■ Work required
Every line in the listing should be set down again verbatim.

*** Available records ***

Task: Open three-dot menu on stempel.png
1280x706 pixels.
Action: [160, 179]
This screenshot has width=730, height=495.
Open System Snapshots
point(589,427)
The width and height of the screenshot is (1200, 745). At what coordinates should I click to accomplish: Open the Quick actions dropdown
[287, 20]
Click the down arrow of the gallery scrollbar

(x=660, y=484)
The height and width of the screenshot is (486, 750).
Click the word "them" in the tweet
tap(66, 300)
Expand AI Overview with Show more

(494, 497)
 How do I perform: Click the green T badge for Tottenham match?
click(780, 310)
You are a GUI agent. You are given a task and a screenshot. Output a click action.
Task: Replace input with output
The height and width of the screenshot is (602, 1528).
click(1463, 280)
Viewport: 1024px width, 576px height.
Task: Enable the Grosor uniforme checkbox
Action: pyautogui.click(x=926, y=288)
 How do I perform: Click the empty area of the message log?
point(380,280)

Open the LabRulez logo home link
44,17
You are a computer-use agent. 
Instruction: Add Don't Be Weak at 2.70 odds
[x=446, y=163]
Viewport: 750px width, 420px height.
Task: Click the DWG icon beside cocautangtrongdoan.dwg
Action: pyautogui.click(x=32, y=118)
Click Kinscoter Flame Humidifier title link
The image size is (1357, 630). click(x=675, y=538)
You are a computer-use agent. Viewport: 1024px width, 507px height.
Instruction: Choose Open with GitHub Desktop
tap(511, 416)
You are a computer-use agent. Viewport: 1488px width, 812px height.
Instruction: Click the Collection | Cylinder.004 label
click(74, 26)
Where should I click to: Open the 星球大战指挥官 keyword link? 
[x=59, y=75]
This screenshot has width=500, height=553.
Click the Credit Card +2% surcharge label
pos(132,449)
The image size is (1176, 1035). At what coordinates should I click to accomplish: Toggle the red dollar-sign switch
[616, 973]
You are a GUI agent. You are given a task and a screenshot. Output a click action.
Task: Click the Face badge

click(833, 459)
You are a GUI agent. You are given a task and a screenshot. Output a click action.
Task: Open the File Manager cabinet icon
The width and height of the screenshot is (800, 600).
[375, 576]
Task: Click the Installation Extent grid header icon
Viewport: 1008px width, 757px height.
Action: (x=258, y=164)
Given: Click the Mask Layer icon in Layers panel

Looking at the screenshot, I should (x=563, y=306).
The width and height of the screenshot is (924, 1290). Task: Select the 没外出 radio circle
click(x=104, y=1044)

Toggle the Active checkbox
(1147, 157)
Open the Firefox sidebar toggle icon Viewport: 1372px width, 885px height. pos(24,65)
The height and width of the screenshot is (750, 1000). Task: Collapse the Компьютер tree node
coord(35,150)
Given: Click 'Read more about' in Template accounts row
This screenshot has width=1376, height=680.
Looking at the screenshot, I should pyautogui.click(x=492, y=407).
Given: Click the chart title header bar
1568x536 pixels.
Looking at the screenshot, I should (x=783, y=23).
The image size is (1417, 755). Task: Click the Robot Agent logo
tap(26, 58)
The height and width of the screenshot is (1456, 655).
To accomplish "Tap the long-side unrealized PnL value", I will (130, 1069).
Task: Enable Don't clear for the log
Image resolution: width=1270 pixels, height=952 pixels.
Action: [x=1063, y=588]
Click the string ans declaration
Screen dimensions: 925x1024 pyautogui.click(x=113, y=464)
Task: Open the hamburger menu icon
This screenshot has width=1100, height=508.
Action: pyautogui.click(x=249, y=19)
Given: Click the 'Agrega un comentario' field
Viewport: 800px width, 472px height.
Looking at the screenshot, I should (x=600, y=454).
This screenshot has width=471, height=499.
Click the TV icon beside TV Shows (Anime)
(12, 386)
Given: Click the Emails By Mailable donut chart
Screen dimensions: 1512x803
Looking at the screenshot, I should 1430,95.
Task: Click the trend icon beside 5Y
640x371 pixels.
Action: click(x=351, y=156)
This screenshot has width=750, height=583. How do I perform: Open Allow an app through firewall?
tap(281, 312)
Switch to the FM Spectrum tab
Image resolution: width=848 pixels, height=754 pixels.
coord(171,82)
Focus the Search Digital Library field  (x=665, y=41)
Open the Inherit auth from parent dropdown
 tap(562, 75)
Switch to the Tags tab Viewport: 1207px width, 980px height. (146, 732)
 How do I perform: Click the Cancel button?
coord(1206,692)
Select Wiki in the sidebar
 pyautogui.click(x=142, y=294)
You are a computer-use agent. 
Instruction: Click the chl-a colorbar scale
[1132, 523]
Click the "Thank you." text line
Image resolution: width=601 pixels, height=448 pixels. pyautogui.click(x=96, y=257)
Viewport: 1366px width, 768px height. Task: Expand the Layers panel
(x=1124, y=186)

*** End of Available records ***

■ Exercise answer
Task: Open three-dot menu on stempel.png
1280x706 pixels.
Action: [160, 179]
This screenshot has width=730, height=495.
Open System Snapshots
point(589,427)
The width and height of the screenshot is (1200, 745). At what coordinates should I click to accomplish: Open the Quick actions dropdown
[287, 20]
Click the down arrow of the gallery scrollbar

(x=660, y=484)
The height and width of the screenshot is (486, 750).
Click the word "them" in the tweet
tap(66, 300)
Expand AI Overview with Show more

(494, 497)
 How do I perform: Click the green T badge for Tottenham match?
click(780, 310)
You are a GUI agent. You are given a task and a screenshot. Output a click action.
Task: Replace input with output
The height and width of the screenshot is (602, 1528).
click(1463, 280)
Viewport: 1024px width, 576px height.
Task: Enable the Grosor uniforme checkbox
Action: pyautogui.click(x=926, y=288)
 How do I perform: Click the empty area of the message log?
point(380,280)

Open the LabRulez logo home link
44,17
You are a computer-use agent. 
Instruction: Add Don't Be Weak at 2.70 odds
[x=446, y=163]
Viewport: 750px width, 420px height.
Task: Click the DWG icon beside cocautangtrongdoan.dwg
Action: pyautogui.click(x=32, y=118)
Click Kinscoter Flame Humidifier title link
The image size is (1357, 630). click(x=675, y=538)
You are a computer-use agent. Viewport: 1024px width, 507px height.
Instruction: Choose Open with GitHub Desktop
tap(511, 416)
You are a computer-use agent. Viewport: 1488px width, 812px height.
Instruction: Click the Collection | Cylinder.004 label
click(74, 26)
Where should I click to: Open the 星球大战指挥官 keyword link? 
[x=59, y=75]
This screenshot has width=500, height=553.
Click the Credit Card +2% surcharge label
pos(132,449)
The image size is (1176, 1035). At what coordinates should I click to accomplish: Toggle the red dollar-sign switch
[616, 973]
You are a GUI agent. You are given a task and a screenshot. Output a click action.
Task: Click the Face badge

click(833, 459)
You are a GUI agent. You are given a task and a screenshot. Output a click action.
Task: Open the File Manager cabinet icon
The width and height of the screenshot is (800, 600).
[375, 576]
Task: Click the Installation Extent grid header icon
Viewport: 1008px width, 757px height.
Action: (x=258, y=164)
Given: Click the Mask Layer icon in Layers panel

Looking at the screenshot, I should (x=563, y=306).
The width and height of the screenshot is (924, 1290). Task: Select the 没外出 radio circle
click(x=104, y=1044)

Toggle the Active checkbox
(1147, 157)
Open the Firefox sidebar toggle icon Viewport: 1372px width, 885px height. pos(24,65)
The height and width of the screenshot is (750, 1000). Task: Collapse the Компьютер tree node
coord(35,150)
Given: Click 'Read more about' in Template accounts row
This screenshot has width=1376, height=680.
Looking at the screenshot, I should pyautogui.click(x=492, y=407).
Given: Click the chart title header bar
1568x536 pixels.
Looking at the screenshot, I should (x=783, y=23).
The image size is (1417, 755). Task: Click the Robot Agent logo
tap(26, 58)
The height and width of the screenshot is (1456, 655).
To accomplish "Tap the long-side unrealized PnL value", I will (130, 1069).
Task: Enable Don't clear for the log
Image resolution: width=1270 pixels, height=952 pixels.
Action: [x=1063, y=588]
Click the string ans declaration
Screen dimensions: 925x1024 pyautogui.click(x=113, y=464)
Task: Open the hamburger menu icon
This screenshot has width=1100, height=508.
Action: pyautogui.click(x=249, y=19)
Given: Click the 'Agrega un comentario' field
Viewport: 800px width, 472px height.
Looking at the screenshot, I should (x=600, y=454).
This screenshot has width=471, height=499.
Click the TV icon beside TV Shows (Anime)
(12, 386)
Given: Click the Emails By Mailable donut chart
Screen dimensions: 1512x803
Looking at the screenshot, I should 1430,95.
Task: Click the trend icon beside 5Y
640x371 pixels.
Action: click(x=351, y=156)
This screenshot has width=750, height=583. How do I perform: Open Allow an app through firewall?
tap(281, 312)
Switch to the FM Spectrum tab
Image resolution: width=848 pixels, height=754 pixels.
coord(171,82)
Focus the Search Digital Library field  (x=665, y=41)
Open the Inherit auth from parent dropdown
 tap(562, 75)
Switch to the Tags tab Viewport: 1207px width, 980px height. (146, 732)
 How do I perform: Click the Cancel button?
coord(1206,692)
Select Wiki in the sidebar
 pyautogui.click(x=142, y=294)
You are a computer-use agent. 
Instruction: Click the chl-a colorbar scale
[1132, 523]
Click the "Thank you." text line
Image resolution: width=601 pixels, height=448 pixels. pyautogui.click(x=96, y=257)
Viewport: 1366px width, 768px height. Task: Expand the Layers panel
(x=1124, y=186)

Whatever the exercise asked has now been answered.